**** SOURCE DATA

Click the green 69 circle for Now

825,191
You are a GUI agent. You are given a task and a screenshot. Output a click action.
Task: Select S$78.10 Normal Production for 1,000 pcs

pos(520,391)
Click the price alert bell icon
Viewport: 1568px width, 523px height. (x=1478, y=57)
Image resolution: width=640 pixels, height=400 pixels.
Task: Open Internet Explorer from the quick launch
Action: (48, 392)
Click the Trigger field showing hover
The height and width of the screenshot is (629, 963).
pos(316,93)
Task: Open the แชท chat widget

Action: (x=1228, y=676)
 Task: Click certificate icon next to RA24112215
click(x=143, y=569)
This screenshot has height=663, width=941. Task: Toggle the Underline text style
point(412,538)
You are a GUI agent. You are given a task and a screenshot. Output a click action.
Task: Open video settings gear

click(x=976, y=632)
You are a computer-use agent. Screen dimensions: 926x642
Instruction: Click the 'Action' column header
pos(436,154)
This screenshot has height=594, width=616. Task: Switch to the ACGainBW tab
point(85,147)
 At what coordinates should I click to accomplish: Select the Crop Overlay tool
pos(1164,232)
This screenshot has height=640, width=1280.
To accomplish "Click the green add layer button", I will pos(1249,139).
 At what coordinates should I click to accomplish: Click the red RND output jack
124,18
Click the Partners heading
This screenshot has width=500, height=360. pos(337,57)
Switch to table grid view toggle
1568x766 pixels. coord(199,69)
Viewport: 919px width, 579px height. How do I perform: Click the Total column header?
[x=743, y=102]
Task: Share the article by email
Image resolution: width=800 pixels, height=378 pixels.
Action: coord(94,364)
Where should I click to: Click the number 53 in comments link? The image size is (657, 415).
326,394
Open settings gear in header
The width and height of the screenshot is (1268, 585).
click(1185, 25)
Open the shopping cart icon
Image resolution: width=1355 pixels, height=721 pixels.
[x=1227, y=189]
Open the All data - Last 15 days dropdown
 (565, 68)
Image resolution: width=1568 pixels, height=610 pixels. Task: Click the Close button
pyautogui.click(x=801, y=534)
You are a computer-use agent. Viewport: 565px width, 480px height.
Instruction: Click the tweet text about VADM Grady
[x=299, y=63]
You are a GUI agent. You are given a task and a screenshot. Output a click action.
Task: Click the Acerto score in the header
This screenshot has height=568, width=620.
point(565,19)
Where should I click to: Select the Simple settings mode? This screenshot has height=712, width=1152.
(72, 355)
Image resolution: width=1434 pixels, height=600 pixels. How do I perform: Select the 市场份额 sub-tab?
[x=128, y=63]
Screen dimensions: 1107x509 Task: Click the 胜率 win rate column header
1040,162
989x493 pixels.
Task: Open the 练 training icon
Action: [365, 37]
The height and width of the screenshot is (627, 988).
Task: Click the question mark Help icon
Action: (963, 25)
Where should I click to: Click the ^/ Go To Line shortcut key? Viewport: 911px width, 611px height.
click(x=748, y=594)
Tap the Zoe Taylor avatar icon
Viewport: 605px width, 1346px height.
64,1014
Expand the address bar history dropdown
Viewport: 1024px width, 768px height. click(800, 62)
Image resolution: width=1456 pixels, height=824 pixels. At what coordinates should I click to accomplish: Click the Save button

********

EXERCISE INSTRUCTIONS ▸ For the word "computer", please say how many lines in the entries hold it, with only the number as the reply.

SOLUTION BELOW ▸ 2